Il y a plus de trente-cinq ans, nous sommes de ceux qui ont lancé le débat sur “Safari ou la chasse aux Français” (Le Monde du 21 mars 1974) : l’un de nous était journaliste, le second magistrat, et le troisième chercheur en informatique et en sciences sociales. Pour nous, l’interconnexion généralisée des fichiers, liée à une extension massive de l’informatique dans toutes les dimensions de la vie quotidienne, pourrait déboucher sur un totalitarisme tel qu’il effacerait peu à peu le goût même de la liberté. Notre cri d’alarme fut à l’origine d’un débat d’où résulta la loi du 6 janvier 1978.

DES CRAINTES JUSTIFIÉES

Que révèle le scandale Prism, si ce n’est la justesse de ces craintes, en pire ? Il y a trois aspects. Le premier, c’est l’utilisation de la technologie pour combattre l’ennemi du moment (le terrorisme), en traquant les plus infimes détails de la vie privée (relations, conversations, centres d’intérêt, déplacements) pour cerner les opinions de ceux qui, aux yeux de ces espions légaux aux Etats-Unis, pourraient passer à l’acte.

Le second aspect, c’est l’absence de règles claires dans l’exercice de ce pouvoir, avec des actes juridiques comme le Patriot Act conçus dans l’émotion qui suivit la destruction des deux tours de Manhattan en 2001. Ils ne précisent ni lesquels des 100 000 agents de l’Agence de sécurité nationale (NSA) ont accès à telle ou telle catégorie d’information, ni sous le contrôle de qui ces fichages sont réalisés, ni au travers de quels mécanismes des échanges de données seront effectués avec des services secrets étrangers.

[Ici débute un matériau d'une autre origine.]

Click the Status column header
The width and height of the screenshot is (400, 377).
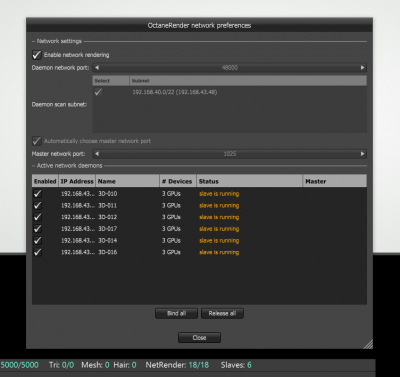tap(249, 181)
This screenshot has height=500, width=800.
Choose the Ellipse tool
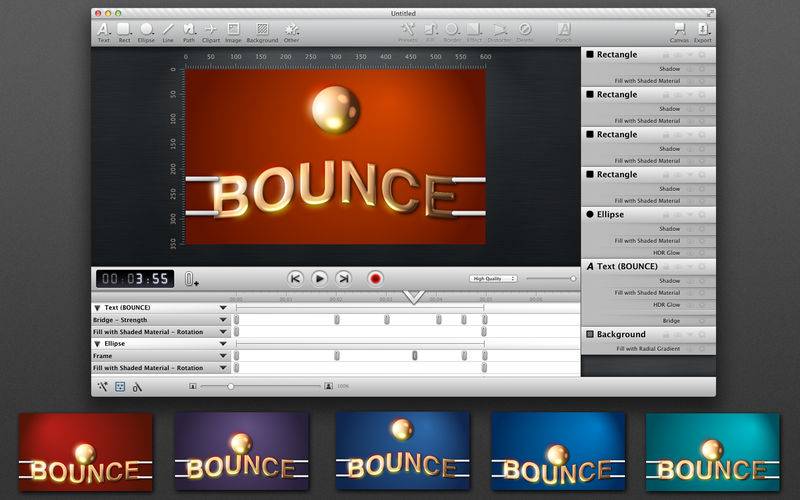tap(146, 30)
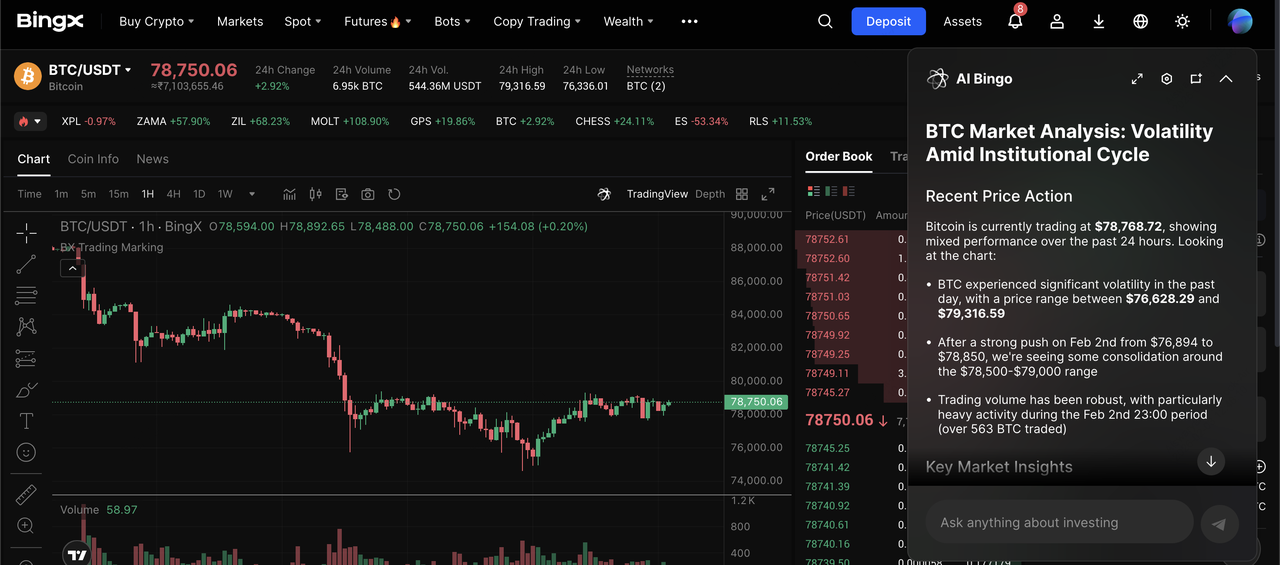Screen dimensions: 1280x565
Task: Pick the measure ruler tool
Action: point(26,494)
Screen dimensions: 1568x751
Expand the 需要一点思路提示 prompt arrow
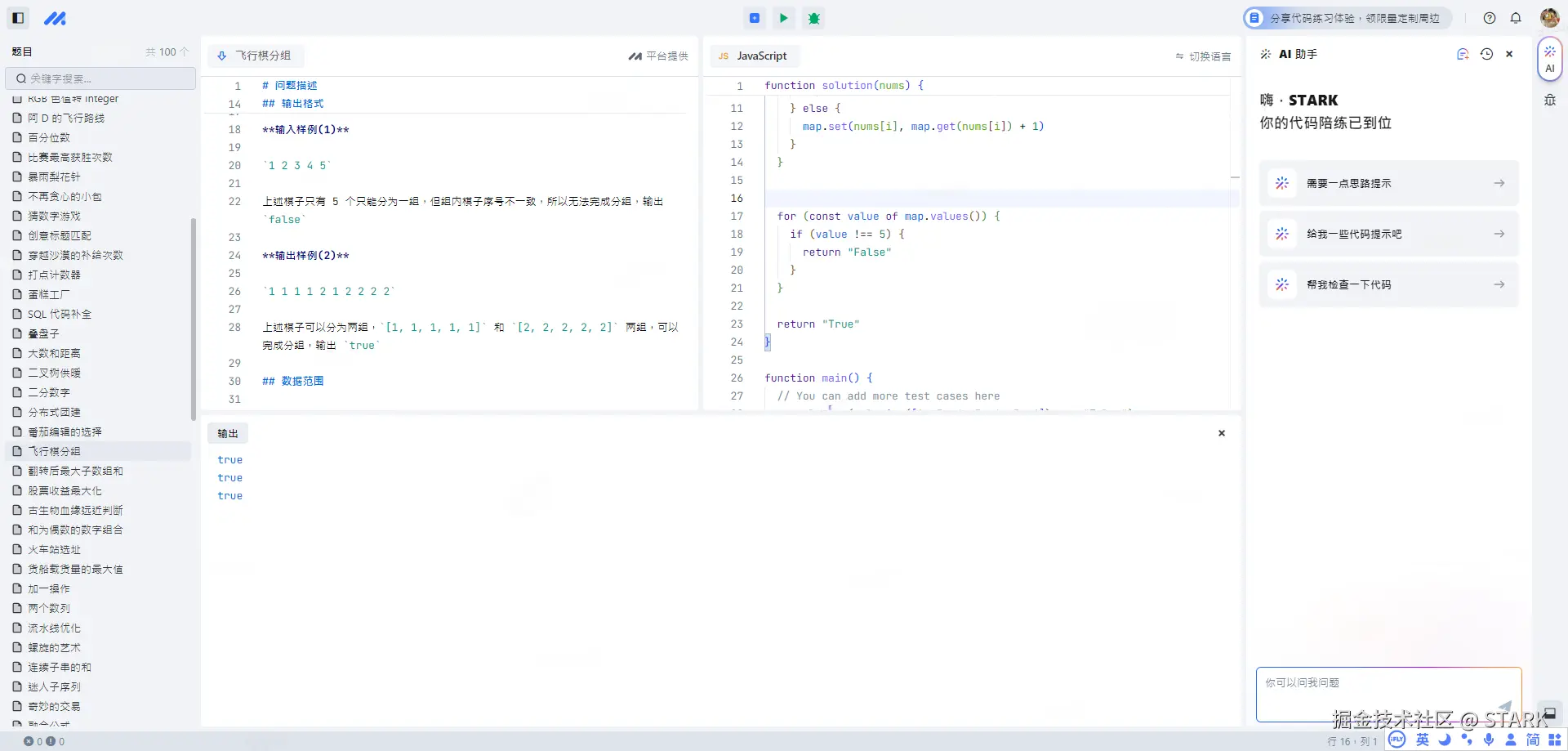(1499, 184)
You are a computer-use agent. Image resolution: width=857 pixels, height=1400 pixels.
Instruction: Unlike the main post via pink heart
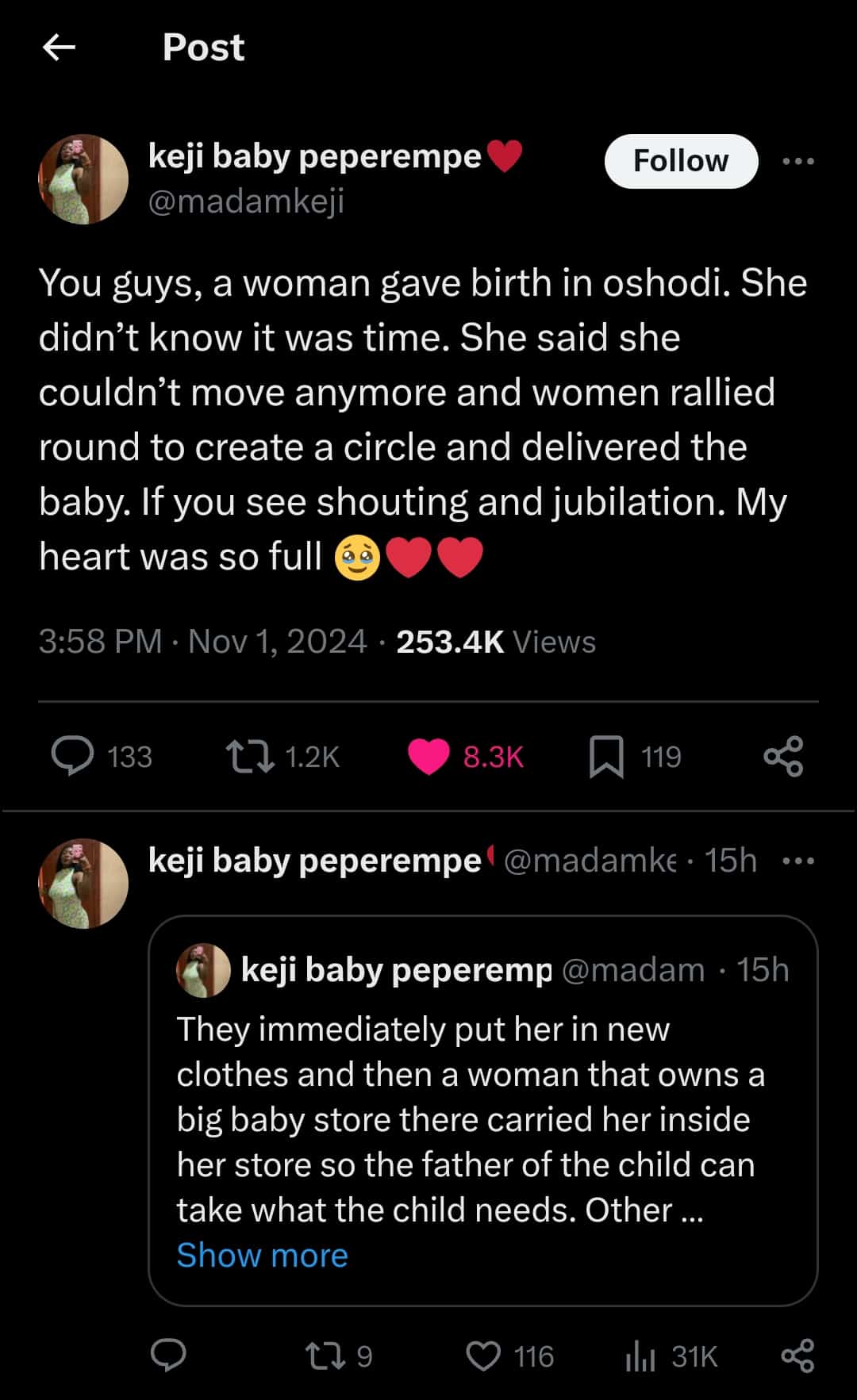pos(428,756)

Le troisième aspect est la brutalité aveugle et maladroite avec laquelle le gouvernement américain a réagi aux informations de M. Snowden : c’est un traître, pas un lanceur d’alertes ; aucun pays ne peut lui accorder de droit d’asile s’il veut rester un ami des Etats-Unis ; il faut d’urgence fermer les services de messagerie cryptée que M. Snowden aurait utilisés pour entrer en contact avec les militants des droits de l’homme susceptibles de le défendre.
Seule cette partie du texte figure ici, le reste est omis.